Le problème résidait dans l'intégration de ces conditions générales au contrat signé par le propriétaire de l'Assunta II. En effet, ce contrat ne mentionnait pas la prise de connaissance par l'assuré des conditions générales. Il ne comportait pas davantage un renvoi à ces conditions générales, lesquelles n'avaient pas été signées par l'assuré. Ainsi, aucun élément objectif ne permettait d'établir que ce dernier avait eu connaissance des conditions générales que l'assureur voulait lui opposer.
Certes, ces conditions générales sont usuelles, et avaient en outre, par le passé, été acceptées par l'assuré dans un contrat d'assurance garantissant un autre navire qui lui appartenait alors (l'Assunta I).
La Cour de cassation, dans l'arrêt commenté, n'est pas sensible à ces derniers arguments. Même si elle n'emploie pas l'expression, elle considère que les conditions générales, et particulièrement l'obligation de déclarer l'hypothèque et celle d'avoir des documents de bord valides, ne sont pas entrées dans le champ contractuel. Elles sont par conséquent inopposables à l'assuré.
La question de l'opposabilité des conditions générales du contrat est bien connue des spécialistes de droit de la consommation (2). Dans les contrats conclus entre un professionnel et un consommateur, le point de savoir si ce dernier a pu prendre connaissance et comprendre les stipulations des conditions générales est crucial.

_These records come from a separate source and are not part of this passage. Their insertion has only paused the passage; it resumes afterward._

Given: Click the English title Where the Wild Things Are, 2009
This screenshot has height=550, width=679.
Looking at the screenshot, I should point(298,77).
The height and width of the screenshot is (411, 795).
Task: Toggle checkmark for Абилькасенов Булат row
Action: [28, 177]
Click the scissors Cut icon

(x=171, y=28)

En droit des assurances, le problème se pose en des termes comparables : la partie en situation présumée d'infériorité face à son cocontractant a-t-elle été en mesure de connaître les clauses pré-rédigées du contrat ?

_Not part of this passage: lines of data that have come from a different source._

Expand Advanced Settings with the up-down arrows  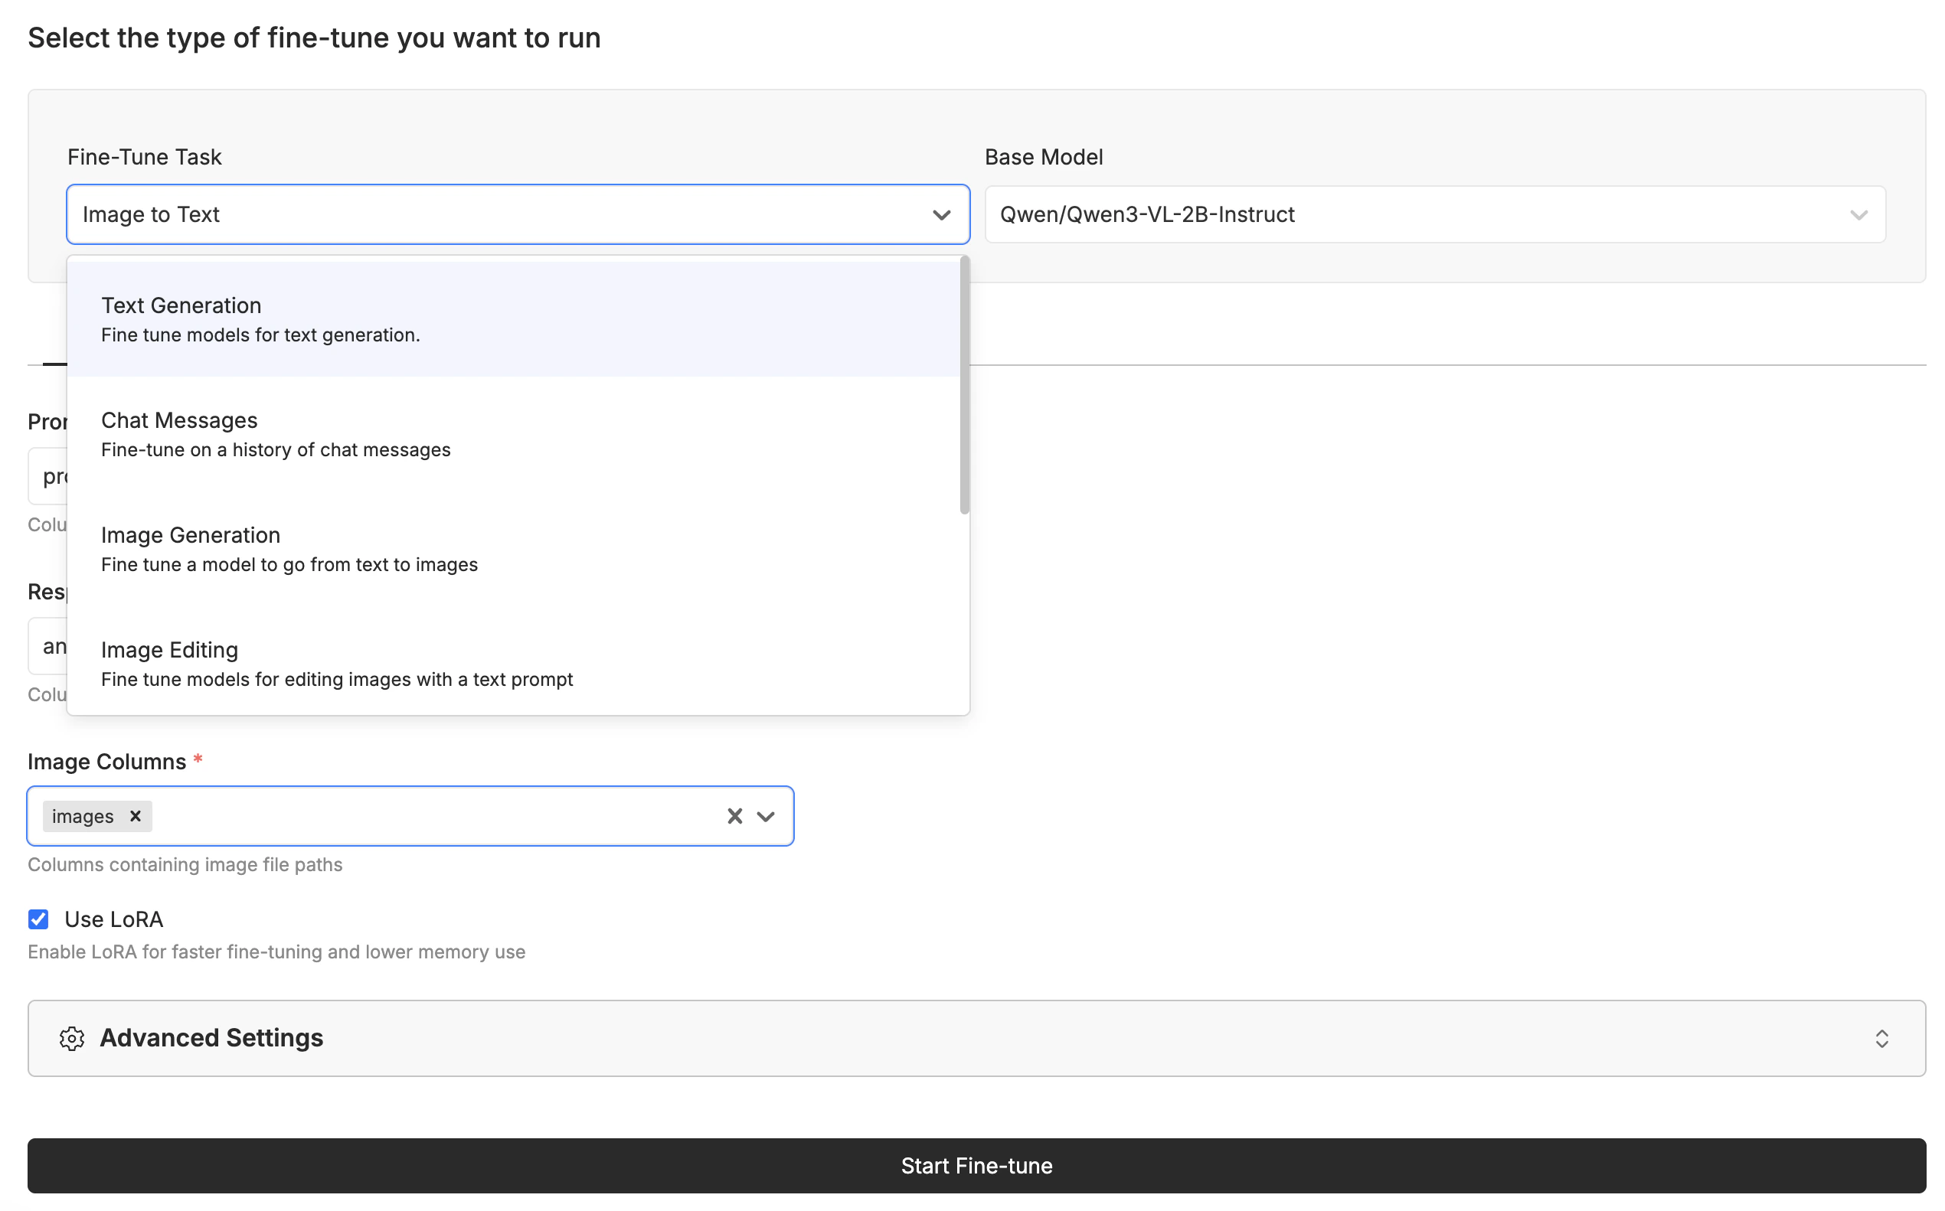pos(1882,1038)
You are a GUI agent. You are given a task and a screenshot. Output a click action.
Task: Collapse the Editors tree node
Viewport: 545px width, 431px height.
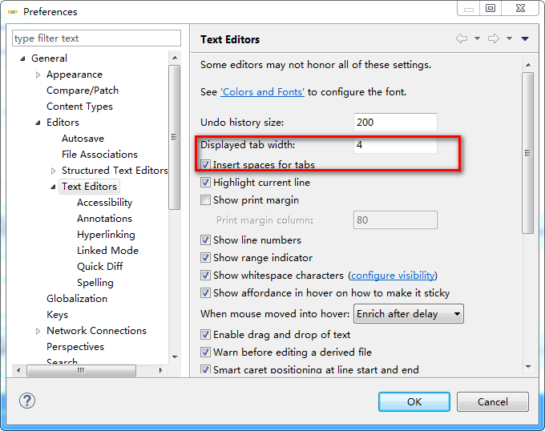(x=38, y=123)
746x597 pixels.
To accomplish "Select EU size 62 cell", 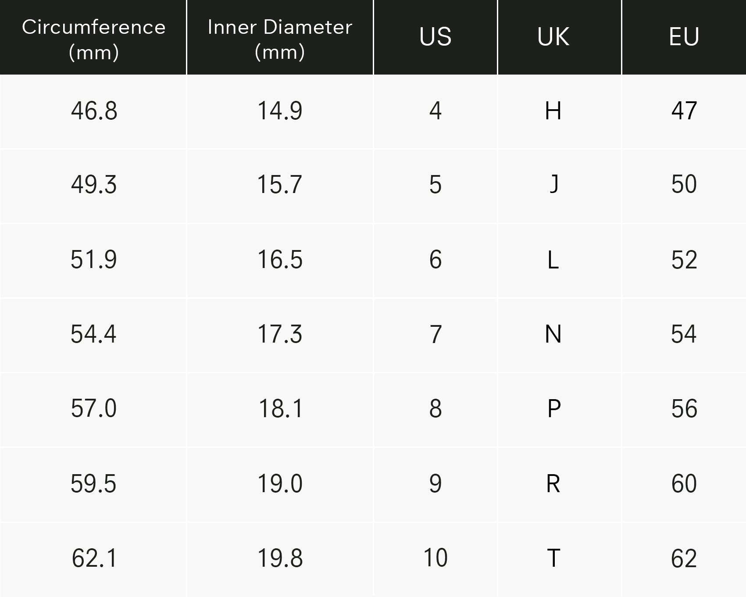I will [684, 558].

L'arrêt du 13 mai 2014 est toutefois le signe que la logique du droit des assurances va plus loin que celle du droit de la consommation. En effet, en l'espèce, l'assuré, propriétaire du navire Assunta II, n'était ni un consommateur, ni un profane. Il s'agissait d'un professionnel de la pêche maritime, le navire étant son outil de travail. Ainsi, là où le droit de la consommation ne protège que le consommateur (ou le non-professionnel), le droit des assurances protège plus largement le cocontractant de l'assureur, quelle que soit sa qualité.
L'intégration des conditions générales dans le champ contractuel, dans le domaine du "voulu", doit pouvoir être établie par l'assureur même lorsqu'il contracte avec un professionnel. La solution est justifiée. Les conditions générales stipulent fréquemment des clauses importantes (telles que déchéance de garantie) ; il est dès lors impératif de pouvoir vérifier que l'assuré, qu'il soit professionnel ou non, a eu connaissance de ces stipulations.

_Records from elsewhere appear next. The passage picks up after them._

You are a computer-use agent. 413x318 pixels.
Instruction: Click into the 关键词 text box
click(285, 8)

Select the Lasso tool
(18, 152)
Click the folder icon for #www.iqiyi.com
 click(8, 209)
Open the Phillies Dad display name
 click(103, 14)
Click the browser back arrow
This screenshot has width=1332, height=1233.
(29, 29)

Si l'arrêt commenté se justifie quant à l'importance du champ contractuel, il est plus imprécis quant au jeu de la faute inexcusable et du manque de soin raisonnables.
II - Un arrêt imprécis quant au jeu de la faute inexcusable et du manque de soins raisonnables
L'arrêt rendu par la Cour de cassation le 13 mai 2014 retient que: "la cause du naufrage n'était pas établie, que les défaillances techniques ayant pu expliquer le non-renouvellement du permis de navigation et du certificat de franc-bord du navire n'étaient pas à l'origine du sinistre et que le défaut de validité des documents de bord ne démontrait pas qu'en prenant la mer dans ces conditions, M. [X] avait conscience de la probabilité de la réalisation du risque, la cour d'appel a pu écarter la faute inexcusable de l'assuré et l'existence d'un manque de soins raisonnables de sa part". La Cour en déduit alors que l'assureur ne peut s'exonérer de sa garantie sur le fondement de l'article L. 172-13 du Code des assurances.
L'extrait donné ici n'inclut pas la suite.